§ Requirement:
Exactly as they appear, print the line with "Viewport: 842px width, 504px height." and each line after it through the end of the entries below; leave out pictures.

§ Listed records:
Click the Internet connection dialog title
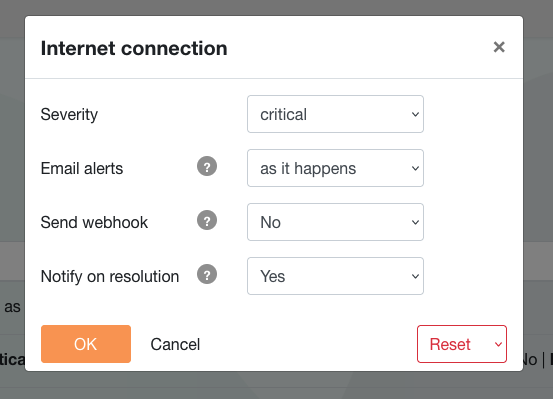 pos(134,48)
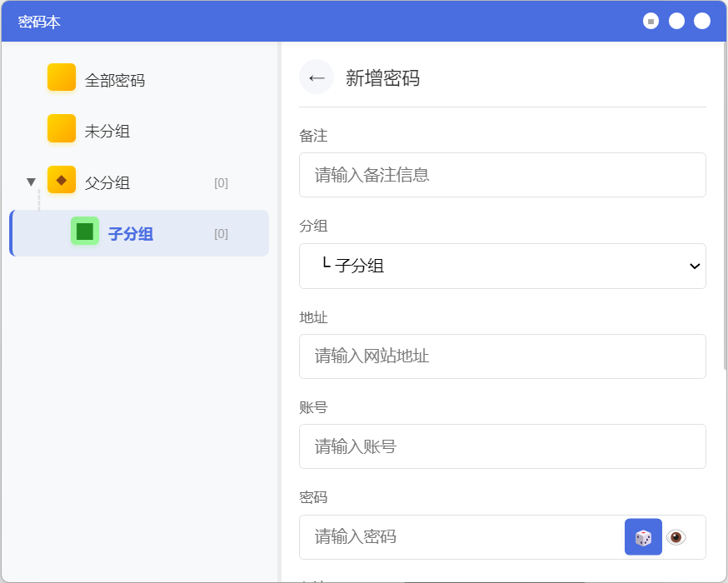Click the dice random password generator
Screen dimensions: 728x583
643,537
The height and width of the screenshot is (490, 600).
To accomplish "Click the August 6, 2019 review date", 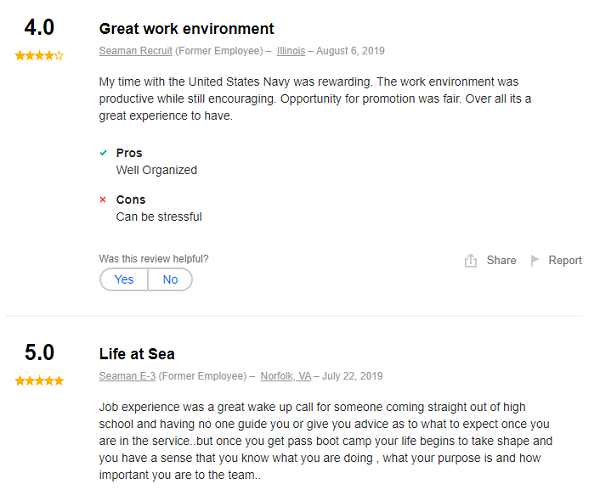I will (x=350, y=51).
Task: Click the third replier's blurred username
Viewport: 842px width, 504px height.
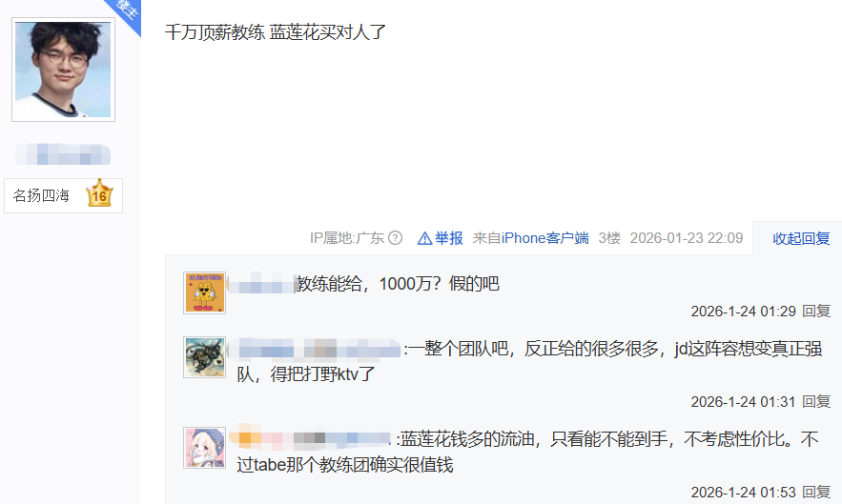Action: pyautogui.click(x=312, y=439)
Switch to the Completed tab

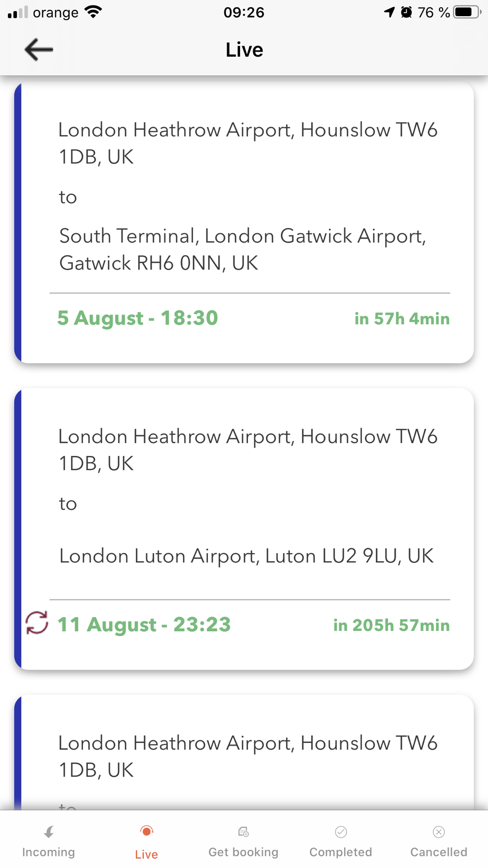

§ Result:
Viewport: 842px width, 504px height.
Action: pyautogui.click(x=312, y=439)
Switch to the Completed tab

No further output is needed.